WRITTEN TASK: Copy the lines of data verbatim, from the line containing "Click the quote" through the line containing "Looking at the screenshot, I should 1517,24.", with both of those lines included.

[Records from a dataset]
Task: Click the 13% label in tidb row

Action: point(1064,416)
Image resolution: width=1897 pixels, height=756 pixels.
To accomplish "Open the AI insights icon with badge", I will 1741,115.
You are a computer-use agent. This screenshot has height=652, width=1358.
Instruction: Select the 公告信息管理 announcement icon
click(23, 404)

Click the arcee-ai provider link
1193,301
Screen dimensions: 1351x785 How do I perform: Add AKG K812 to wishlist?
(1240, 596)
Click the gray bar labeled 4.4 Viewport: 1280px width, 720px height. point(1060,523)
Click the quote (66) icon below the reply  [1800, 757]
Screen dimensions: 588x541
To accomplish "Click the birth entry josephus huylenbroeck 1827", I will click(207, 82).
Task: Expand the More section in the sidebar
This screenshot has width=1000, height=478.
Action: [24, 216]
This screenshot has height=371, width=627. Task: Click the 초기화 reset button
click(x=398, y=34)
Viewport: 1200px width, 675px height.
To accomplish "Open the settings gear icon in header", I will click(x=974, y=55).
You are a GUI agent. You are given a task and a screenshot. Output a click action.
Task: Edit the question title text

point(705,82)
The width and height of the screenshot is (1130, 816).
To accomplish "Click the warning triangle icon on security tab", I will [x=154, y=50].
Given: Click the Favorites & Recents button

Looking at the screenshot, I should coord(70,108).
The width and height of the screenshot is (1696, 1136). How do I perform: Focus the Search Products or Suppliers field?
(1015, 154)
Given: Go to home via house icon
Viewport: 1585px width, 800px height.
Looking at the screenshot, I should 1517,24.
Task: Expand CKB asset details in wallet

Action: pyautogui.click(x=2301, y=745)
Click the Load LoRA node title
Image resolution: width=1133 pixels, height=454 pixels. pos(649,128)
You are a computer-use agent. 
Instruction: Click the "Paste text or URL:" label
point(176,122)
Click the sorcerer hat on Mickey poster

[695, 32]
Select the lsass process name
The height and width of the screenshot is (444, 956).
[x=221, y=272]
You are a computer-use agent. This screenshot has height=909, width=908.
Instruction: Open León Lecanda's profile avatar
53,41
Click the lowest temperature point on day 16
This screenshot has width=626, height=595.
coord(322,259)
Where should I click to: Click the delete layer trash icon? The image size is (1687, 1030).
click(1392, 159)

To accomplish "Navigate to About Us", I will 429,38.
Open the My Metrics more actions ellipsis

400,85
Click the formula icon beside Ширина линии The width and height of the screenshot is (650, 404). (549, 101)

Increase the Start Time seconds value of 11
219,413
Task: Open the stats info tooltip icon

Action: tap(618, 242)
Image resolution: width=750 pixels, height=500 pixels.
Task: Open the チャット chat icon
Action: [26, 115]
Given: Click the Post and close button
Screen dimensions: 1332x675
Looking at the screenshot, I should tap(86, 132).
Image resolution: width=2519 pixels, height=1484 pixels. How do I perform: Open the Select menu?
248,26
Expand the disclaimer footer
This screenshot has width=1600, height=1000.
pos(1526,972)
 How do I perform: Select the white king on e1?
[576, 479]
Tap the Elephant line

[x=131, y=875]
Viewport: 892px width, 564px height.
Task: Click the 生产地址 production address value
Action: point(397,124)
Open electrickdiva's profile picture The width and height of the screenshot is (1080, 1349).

SOLUTION:
Click the quote (66) icon below the reply  [1800, 757]
Screen dimensions: 588x541
To accomplish "Click the birth entry josephus huylenbroeck 1827", I will click(207, 82).
Task: Expand the More section in the sidebar
This screenshot has width=1000, height=478.
Action: [24, 216]
This screenshot has height=371, width=627. Task: Click the 초기화 reset button
click(x=398, y=34)
Viewport: 1200px width, 675px height.
To accomplish "Open the settings gear icon in header", I will click(x=974, y=55).
You are a GUI agent. You are given a task and a screenshot. Output a click action.
Task: Edit the question title text

point(705,82)
The width and height of the screenshot is (1130, 816).
To accomplish "Click the warning triangle icon on security tab", I will [x=154, y=50].
Given: Click the Favorites & Recents button

Looking at the screenshot, I should coord(70,108).
The width and height of the screenshot is (1696, 1136). How do I perform: Focus the Search Products or Suppliers field?
(1015, 154)
Given: Go to home via house icon
Viewport: 1585px width, 800px height.
Looking at the screenshot, I should 1517,24.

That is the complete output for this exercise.